15 years ago I still had that optimism, that hope, that I saw in many of our graduates yesterday. It's a hope that's not bound by the limits of talent or chance. It's a hope only the young can have. When I graduated, here's where I told people I wanted to be in 10 years: I said I wanted to be right there at my old high school, teaching AP English and directing school plays, married to Jason, with 2 kids (a boy and a girl, of course), a cat, and a nice house with a white picket fence. This was very realistic, and I've managed to fashion a life pretty darn close to that. But deep down, I thought I would be "more" than that. I thought I would take Centre College by storm, singing in the select singing group, getting the lead roles in the plays, and acing any class that required writing. I thought I would maybe get "discovered" as an actress while in college and go to New York and become a leading lady in a soap opera. Or, if that fell through, maybe I would write a bestselling novel in my first couple of summers off from teaching. Oh, I didn't plan on these things happening. But since I had always been built up to be so smart, and since I was voted "Most Talented", I thought there was a chance all these magnificent things could actually happen to me (with minimal work on my part.)
My first year of college put a pin in the balloon of my lofty dreams. I tried out for the select singing group and didn't make it; I auditioned for a play and got a call back for the lead but in the end didn't even get a non-speaking role; I submitted articles to the college paper that got published but only after being edited to the point of not being my work anymore; I worked harder than I had ever worked on academic writing but got B's on every single paper I turned in in every class (until the very last paper I wrote in spring term's humanities class, when I got an A- and thought I would cry with relief.) Everywhere I looked I saw people smarter than me, more talented than me, and certainly more driven than me. I wasn't used to this. I wasn't used to working hard. I wasn't used to not succeeding. I almost gave up.

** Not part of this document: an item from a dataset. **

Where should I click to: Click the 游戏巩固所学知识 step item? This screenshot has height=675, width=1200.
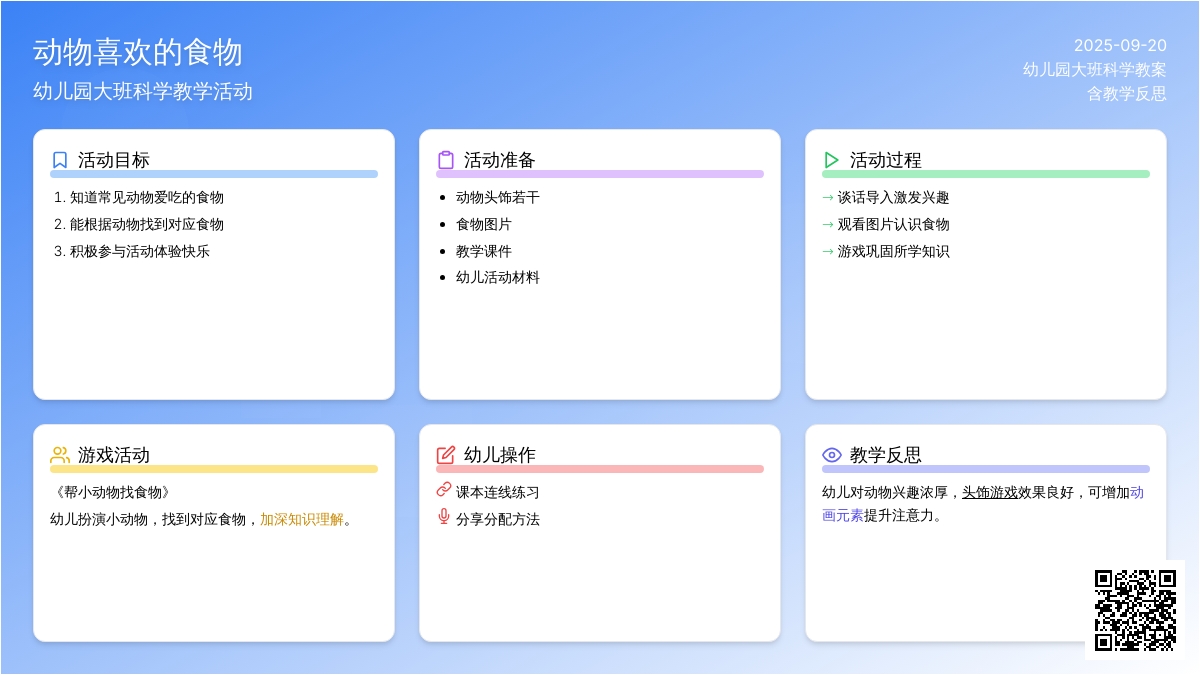[x=893, y=251]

Things eventually started to click and I found my place. But I only found my place after sitting down and taking a hard, critical look at myself. I had to be honest about my talents. I discovered some things I was good at doing that I hadn't explored before, and admitted that some of the things I enjoyed, and thought I did well, were only mediocre gifts. Sadly, some of these things weren't learned until pretty late in the game (a great regret of my life is that I focused so much on music in college and didn't take a creative writing course until the winter of my senior year.)
Seeing our graduates, and thinking about the young girl I was 15 years ago, I almost wish I could go back in time and talk to her. But I don't know if she would listen; youth is stubborn and head-strong. More than likely, the 18-year-old and ready-to-graduate Cranky (who wasn't yet cranky, by the way) would have smiled her biggest smile, thanked me politely for my concern, and gone off to daydream about a life of unrealistic possibilities.
I guess that's the real magic of graduation, then. The open door; the wide world and all its possibilities; the freedom to choose your own ending. There will be some whose lives will exceed even their own expectations. It's all about hope, I suppose.
Hope, and a final line dance to "Cotton-Eye Joe."